[PAGE EXCERPT]
# Tecumseh HM80 crankshaft



## Chaosracing (Nov 23, 2010)

Hello, I am new to this forum and am hoping someone can help me out. I got a free Agrifab yard vac motor and impeller set up from my dad's neighbor due to his stupidity on starting this engine. The rewind broke, so instead of replacing the string he decided to put an impact gun on the crankshaft nut and spin it. Well he snapped the end of the crankshaft off. So I get the engine and stuff to make my own yard vac. I tore down the engine and there is barely any wear inside which is why I would like to repair it. My question is where can I locate a new crankshaft (or used one in good shape)? I found 2 sites but the numbers dont match my model numbers. Info as it appears on my engine tag.
HM80 - 155630W
DOM: 03143CB0006
DISP 318 CC
ENGINE FAMILY 3TPXS.3182BA


----------



## indypower (Apr 8, 2009)

You can find it here for $147.84
http://www.partstree.com/parts/?lc=tecumseh&mn=HM80-155630W&dn=EHM801HM80RS1155630W-EN


----------



## Chaosracing (Nov 23, 2010)

[REQUIREMENTS]
a) Answer these questions from the Tecumseh HM80 crankshaft thread, one per line:
(i) What displacement is listed on the engine tag?
(ii) What price does indypower give for the part?
(iii) What tool did the neighbor put on the crankshaft nut?
b) Quote everything in the Tecumseh HM80 crankshaft thread from "Hello, I am" down to "(Apr 8, 2009)".
c) Write what comes next in the Tecumseh HM80 crankshaft thread, picking up after the last line shown.
The rows that come after are separate material, unrelated to the Tecumseh HM80 crankshaft thread.

[INFORMATION SHOWN]
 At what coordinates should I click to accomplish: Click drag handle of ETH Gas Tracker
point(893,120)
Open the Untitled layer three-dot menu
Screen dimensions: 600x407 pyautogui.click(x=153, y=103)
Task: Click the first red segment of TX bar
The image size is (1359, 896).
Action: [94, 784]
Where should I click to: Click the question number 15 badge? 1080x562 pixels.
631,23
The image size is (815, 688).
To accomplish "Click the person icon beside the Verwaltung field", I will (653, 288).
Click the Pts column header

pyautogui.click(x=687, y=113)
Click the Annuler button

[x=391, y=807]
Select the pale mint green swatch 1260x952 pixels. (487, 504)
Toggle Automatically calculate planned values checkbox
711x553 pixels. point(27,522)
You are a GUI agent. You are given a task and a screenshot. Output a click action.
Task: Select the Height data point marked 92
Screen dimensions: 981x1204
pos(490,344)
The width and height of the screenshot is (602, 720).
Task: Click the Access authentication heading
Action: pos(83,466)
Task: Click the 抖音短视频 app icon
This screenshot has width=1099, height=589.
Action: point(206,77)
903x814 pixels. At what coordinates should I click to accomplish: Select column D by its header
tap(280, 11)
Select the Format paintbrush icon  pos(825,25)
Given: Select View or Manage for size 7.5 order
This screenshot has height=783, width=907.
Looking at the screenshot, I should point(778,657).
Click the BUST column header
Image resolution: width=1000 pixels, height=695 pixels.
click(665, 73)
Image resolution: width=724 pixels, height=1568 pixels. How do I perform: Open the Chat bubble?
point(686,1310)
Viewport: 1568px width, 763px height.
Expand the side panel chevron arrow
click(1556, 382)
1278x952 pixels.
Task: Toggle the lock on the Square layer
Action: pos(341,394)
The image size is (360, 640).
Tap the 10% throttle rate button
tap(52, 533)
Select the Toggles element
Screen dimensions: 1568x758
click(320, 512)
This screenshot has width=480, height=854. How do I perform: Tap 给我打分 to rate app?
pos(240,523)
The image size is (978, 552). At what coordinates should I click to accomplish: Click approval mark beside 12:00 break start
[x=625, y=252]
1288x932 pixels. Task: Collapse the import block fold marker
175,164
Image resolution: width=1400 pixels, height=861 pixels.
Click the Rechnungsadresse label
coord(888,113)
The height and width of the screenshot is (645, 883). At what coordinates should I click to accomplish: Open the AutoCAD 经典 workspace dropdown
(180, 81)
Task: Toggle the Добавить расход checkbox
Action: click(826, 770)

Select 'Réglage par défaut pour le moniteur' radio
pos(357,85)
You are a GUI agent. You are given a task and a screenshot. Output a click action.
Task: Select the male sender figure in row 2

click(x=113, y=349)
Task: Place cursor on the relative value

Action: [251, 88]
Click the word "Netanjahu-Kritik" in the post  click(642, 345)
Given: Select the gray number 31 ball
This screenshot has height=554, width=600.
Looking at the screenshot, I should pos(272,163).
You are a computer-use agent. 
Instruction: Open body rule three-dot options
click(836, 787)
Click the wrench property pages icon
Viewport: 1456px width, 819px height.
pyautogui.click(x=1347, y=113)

[FINAL ANSWERS]
a)
(i) 318 CC
(ii) $147.84
(iii) An impact gun

b)
Hello, I am new to this forum and am hoping someone can help me out. I got a free Agrifab yard vac motor and impeller set up from my dad's neighbor due to his stupidity on starting this engine. The rewind broke, so instead of replacing the string he decided to put an impact gun on the crankshaft nut and spin it. Well he snapped the end of the crankshaft off. So I get the engine and stuff to make my own yard vac. I tore down the engine and there is barely any wear inside which is why I would like to repair it. My question is where can I locate a new crankshaft (or used one in good shape)? I found 2 sites but the numbers dont match my model numbers. Info as it appears on my engine tag.
HM80 - 155630W
DOM: 03143CB0006
DISP 318 CC
ENGINE FAMILY 3TPXS.3182BA


----------



## indypower (Apr 8, 2009)

c)
I found that site....Just wondering if anyone knew of anything a little cheaper or where I might be able to find a used one?


----------



## indypower (Apr 8, 2009)

You can try Craigslist.


----------



## geogrubb (Jul 28, 2006)

MandD.com has the crank listed for $110. You can probably get a complete short block from http://smallenginewarehouse.com/ for about $150-$175 or a complete engine for about $225. Have a good one. Geo

Search HM80, Looks like a HM80 shortblock, last item on the page, $170.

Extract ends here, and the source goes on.